ABRIVER (S’), v. pr. — Venir, s’amener. Voyez abrivée.

ABSENCE. Dans Faire une absence, s’absenter. La locution n’est pas française, assure-t-on, car on ne fabrique pas une absence. On ne fabrique pas non plus un chemin, et l’on dit bien faire un long chemin.

ABSTRAIT, TE, adj. — Se dit de quelqu’un qui va toujours brougeant, plongé dans ses réflexions. Pas la même chose que distrait. Un distrait n’est qu’un étourneau ; un homme abstrait est distrait parfois, mais à meilleures enseignes. Le grand Ampère était toujours abstrait ; ce négociant lyonnais qui signait l’acte de naissance de son fils « X… et Cie » n’était que distrait. « Il y a un certain parti à prendre dans les entretiens, dit La Bruyère, entre une certaine paresse qu’on a de parler, ou quelquefois un esprit abstrait, qui, nous jetant loin du sujet, etc. »

ACADÉMIE, s. f. — École vétérinaire, hôtel-dieu des chiens et des chats. Quand on a quelqu’un de ces compagnons malade, on le « porte à l’Académie ». On y fait aussi subir aux matous certaines opérations délicates pour leur éclaircir la voix, du moins si l’effet produit est le même que sur les chantres de la chapelle Sixtine.

Personne chez nous n’appelle l’École vétérinaire autrement que l’Académie. Quand M. de la Saussaie, nommé recteur de l’Académie de Lyon (en français), vint prendre livraison de son poste, il héla un fiacre à la gare de Perrache et dit au cocher : « À l’Académie ! » Le cocher le mena tout de go au quai Pierre-Scize.

Claude Bourgelat, Lyonnais, fondateur des écoles vélérinaires, dirigeait à Lyon l’école que l’on appelait Académie, et où l’on apprenait aux jeunes gentilshommes un brin de mathématiques, le blason, mais surtout à monter à cheval, à voltiger, à faire des armes, à danser, à secouer élégamment le jabot, « et autres vertueux exercices », dit la délibération consulaire qui l’établit ou plutôt la rétablit en 1716. L’École vétérinaire instituée par Bourgelat, en 1762, avec l’appui de l’aulorité locale, fut d’abord une annexe de l’école d’équitation. De là, le nom d’académie qui l’a suivie partout, à la Guillotière, à Pierre-Scize, et qu’elle conserve plus d’un siècle après que l’Académie des jeunes gentilshommes a cessé d’exister.

ACAGNARDIR (S’), v. pr. — S’acagnarder. La terminaison ir, plus régulière, vient de ce que les verbes inchoatifs font partie de la 4e conjug. lat. en ire. Nous disons s’acagnardir parce que c’est une habitude, et se cagnarder parce que c’est une action.

ACASSER (S’), v. pr. — Se baisser à terre en ne pliant que les jambes.

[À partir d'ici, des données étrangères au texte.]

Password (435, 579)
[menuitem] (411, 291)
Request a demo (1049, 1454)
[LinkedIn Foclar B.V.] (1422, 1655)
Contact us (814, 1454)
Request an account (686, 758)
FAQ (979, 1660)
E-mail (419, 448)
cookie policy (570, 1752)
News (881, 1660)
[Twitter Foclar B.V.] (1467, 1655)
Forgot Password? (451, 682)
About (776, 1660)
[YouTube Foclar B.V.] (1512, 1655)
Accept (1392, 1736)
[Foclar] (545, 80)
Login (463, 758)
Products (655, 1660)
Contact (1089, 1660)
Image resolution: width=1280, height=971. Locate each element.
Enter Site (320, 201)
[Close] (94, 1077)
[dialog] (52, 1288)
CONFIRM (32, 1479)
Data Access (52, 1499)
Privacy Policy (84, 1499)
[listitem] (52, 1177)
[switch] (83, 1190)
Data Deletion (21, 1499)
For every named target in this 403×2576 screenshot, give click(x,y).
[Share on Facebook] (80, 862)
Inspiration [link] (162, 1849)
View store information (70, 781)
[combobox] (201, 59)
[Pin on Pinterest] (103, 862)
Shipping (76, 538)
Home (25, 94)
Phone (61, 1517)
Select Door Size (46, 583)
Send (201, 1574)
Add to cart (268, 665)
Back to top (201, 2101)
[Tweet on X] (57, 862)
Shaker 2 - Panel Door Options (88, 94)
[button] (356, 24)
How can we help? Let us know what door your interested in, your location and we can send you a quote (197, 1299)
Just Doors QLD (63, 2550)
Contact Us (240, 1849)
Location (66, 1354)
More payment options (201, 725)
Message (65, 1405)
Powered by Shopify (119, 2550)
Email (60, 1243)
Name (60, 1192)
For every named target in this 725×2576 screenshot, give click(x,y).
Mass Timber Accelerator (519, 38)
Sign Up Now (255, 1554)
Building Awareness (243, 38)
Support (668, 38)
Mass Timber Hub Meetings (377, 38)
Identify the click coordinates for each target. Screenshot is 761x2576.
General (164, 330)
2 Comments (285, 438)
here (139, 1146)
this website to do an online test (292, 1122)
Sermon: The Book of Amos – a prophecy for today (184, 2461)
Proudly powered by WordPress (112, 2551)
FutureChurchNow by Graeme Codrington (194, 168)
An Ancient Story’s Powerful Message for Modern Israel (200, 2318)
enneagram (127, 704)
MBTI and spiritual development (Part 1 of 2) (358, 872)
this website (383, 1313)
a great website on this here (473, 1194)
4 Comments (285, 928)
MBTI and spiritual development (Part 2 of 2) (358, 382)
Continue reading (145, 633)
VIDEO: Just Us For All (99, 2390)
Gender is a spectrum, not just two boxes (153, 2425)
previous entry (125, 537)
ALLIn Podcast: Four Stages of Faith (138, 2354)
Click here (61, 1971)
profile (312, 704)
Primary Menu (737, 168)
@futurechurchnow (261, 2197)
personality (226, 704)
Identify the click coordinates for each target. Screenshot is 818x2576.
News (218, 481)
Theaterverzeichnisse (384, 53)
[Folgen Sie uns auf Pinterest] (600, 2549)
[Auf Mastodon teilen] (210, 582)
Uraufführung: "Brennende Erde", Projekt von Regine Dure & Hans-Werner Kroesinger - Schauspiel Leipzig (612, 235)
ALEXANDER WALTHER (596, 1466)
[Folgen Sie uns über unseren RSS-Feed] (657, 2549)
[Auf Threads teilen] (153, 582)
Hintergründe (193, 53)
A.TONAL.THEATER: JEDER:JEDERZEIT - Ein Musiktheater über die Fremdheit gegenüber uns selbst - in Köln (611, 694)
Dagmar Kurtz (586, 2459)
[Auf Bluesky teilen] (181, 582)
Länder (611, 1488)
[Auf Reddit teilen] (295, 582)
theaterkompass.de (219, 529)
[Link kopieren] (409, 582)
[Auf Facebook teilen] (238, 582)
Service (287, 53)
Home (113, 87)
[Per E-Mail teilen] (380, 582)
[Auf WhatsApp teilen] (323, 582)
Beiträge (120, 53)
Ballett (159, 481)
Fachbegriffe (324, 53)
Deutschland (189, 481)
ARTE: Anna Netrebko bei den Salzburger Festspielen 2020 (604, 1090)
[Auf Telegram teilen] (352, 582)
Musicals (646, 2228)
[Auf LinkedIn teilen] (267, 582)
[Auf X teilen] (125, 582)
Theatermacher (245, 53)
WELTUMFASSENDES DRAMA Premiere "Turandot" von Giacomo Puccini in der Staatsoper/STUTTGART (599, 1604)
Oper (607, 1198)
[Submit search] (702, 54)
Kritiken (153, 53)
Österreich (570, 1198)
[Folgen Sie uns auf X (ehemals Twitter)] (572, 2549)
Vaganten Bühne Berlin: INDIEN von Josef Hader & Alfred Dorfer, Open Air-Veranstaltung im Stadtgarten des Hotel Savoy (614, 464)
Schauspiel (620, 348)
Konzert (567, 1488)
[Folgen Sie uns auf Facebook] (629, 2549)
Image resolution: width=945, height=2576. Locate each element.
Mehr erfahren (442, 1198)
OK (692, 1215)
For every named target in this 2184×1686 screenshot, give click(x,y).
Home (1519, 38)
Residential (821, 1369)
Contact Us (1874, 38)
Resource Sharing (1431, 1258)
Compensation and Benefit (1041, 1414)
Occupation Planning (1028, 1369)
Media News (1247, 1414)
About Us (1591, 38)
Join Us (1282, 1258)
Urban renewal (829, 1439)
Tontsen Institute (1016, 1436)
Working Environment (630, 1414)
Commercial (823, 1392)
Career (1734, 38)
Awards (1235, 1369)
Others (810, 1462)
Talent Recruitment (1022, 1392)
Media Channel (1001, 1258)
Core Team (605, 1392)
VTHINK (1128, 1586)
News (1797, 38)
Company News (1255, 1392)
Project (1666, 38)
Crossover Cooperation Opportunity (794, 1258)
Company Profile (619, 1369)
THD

Par extens. se laisser aller de fatigue. Un homme écléné, se jetant dans un fauteuil : Je n’en puis plus, je m’acasse. — De ad-quassare. Comp. vieux franc. quas, fatigué, épuisé.

ACCOCATS, s. m. pl — Crémaillères ou dents en bois de noyer, fixées horizontalement aux estases du métier de canut et auxquelles le battant est suspendu. « Que je ne désire rien tant que de vous prouver me n’assiduité à battre la marche, après n’en avoir ajusté les accocats. » (Déclaration d’un ouvrier en soye à une satinaire, 1795). — Ital. accocati, même sens, qu’on trouve dans les mss. florentins du xve siècle, et dérivé lui-même de accocare encocher, fixer à une coche (cocca).